Yapılan yargılamaya, toplanıp karar yerinde gösterilen delillere, mahkemenin kovuşturma sonuçlarına uygun olarak oluşan kanaat ve takdirine, incelenen dosya kapsamına göre; sanık müdafinin sanığın suç kastı ile hareket etmediğine, lehe olan hususların uygulanmadığına ve yetersiz gerekçe ile hüküm kurulduğuna ilişkin yerinde görülmeyen temyiz itirazlarının reddiyle, hükmün ONANMASINA,
2- Nitelikli dolandırıcılık suçundan kurulan mahkumiyet hükmüne yönelik temyiz itirazlarının incelenmesinde;
Sanık savunması, katılan beyanları, suça konu senetin icra takibine konu edildiği icra dosyası, Türkiye İş Bankası Aydın Şubesinin cevabi yazıları ile dosya kapsamına göre sanığın, sahte olarak düzenlediği senedi, cari hesap kredisi kullanabilmek için, teminat amacıyla ilgili bankaya verip, haksız menfaat elde ederek üzerine atılı nitelikli dolandırıcılık suçunu işlediği yönünde mahkemenin mahkumiyet hükmüne ilişkin kabulünde bir isabetsizlik görülmemiştir.

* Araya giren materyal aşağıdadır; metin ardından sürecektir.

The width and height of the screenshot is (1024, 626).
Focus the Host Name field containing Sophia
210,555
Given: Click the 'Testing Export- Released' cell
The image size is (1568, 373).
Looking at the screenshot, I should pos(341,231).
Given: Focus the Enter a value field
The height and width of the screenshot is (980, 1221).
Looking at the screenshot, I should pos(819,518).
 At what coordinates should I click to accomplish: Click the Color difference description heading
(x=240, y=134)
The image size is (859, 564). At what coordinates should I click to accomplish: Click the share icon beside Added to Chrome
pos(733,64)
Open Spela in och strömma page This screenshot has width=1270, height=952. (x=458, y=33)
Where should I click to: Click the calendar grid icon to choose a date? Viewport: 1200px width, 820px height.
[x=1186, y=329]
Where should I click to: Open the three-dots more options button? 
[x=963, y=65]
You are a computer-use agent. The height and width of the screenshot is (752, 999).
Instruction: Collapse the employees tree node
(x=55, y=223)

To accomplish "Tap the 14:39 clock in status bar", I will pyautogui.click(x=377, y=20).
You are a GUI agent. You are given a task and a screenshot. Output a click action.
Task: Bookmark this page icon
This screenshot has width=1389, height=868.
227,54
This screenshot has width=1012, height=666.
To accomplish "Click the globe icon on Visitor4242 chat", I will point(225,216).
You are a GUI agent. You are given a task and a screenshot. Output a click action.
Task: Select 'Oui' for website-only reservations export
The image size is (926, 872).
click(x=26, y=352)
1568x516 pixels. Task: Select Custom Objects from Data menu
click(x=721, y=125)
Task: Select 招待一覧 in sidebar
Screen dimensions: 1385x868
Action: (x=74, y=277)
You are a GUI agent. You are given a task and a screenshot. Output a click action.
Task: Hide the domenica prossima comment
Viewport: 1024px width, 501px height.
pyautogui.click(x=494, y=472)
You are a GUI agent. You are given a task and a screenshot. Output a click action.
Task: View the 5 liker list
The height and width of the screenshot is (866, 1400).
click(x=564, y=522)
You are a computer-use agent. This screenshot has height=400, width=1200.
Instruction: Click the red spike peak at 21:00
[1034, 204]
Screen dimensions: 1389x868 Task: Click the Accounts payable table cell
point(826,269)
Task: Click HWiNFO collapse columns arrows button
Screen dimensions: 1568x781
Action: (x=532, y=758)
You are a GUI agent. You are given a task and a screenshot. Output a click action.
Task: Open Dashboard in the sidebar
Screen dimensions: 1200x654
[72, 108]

Yapılan yargılamaya, toplanıp karar yerinde gösterilen delillere, mahkemenin kovuşturma sonuçlarına uygun olarak oluşan kanaat ve takdirine, incelenen dosya kapsamına göre, sanık müdafinin yerinde görülmeyen diğer temyiz itirazlarının reddine, ancak;
Türkiye İş Bankası Aydın Şubesi’nin 09/02/2012 tarihli cevabi yazısında, suça konu cari hesap anaparasının 3.800 TL’sının yatırılmış olduğunun bildirilmiş olması karşısında, ilgili bankadan söz konusu kredi ödemesinin hangi tarihte yapıldığının, sanık tarafından çekilen suça konu kredi miktarının, söz konusu kredi borcuna ilişkin alacağın katılan …Ş. ünvanlı şirkete temlik edilip edilmediğinin, kovuşturma başlamadan önce kısmi ödeme yapıldı ise, TCK 168/4 maddesi uyarınca etkin pişmanlık hükümlerinin uygulanmasına rızalarının olup olmadığının sorulması ve suça konu cari hesap kredisi ile ilgili sözleşme ve banka kayıtlarının getirtilip incelenmesi ile sonucuna göre TCK 168/1 maddesindeki düzenlemeden sanığın yararlanıp yararlanmayacağının değerlendirilerek, sanığın hukuki durumunun tayin ve takdiri gerekirken eksik inceleme ile yazılı şekilde hüküm kurulması,
Kabule göre de;
Sanık hakkında hapis cezasının alt sınırdan tayini halinde mutlak surette adli para cezasının da alt sınırdan tayini gerektiği yönünde bir zorunluluk bulunmamakta ise de, sanığın suça konu eylemden elde ettiği menfaatin 4.600 TL olduğu, dolayısıyla adli para cezasının da bu miktara uygun şekilde “460 gün” olarak tespiti yerine, yeterli ve yasal gerekçe gösterilmeksizin adli para cezasının elde edilen menfaat miktarının üzerinde olacak şekilde “600 gün” olarak belirlenmesi suretiyle fazla adli para cezası tayini,
Kanuna aykırı olup, sanık müdafinin temyiz itirazları bu nedenle yerinde görüldüğünden, hükümlerin 5320 sayılı Kanun’un 8. maddesi gereğince halen uygulanmakta olan 1412 sayılı CMUK’un 321. maddesi uyarınca BOZULMASINA, 01/11/2018 tarihinde oybirliğiyle karar verildi.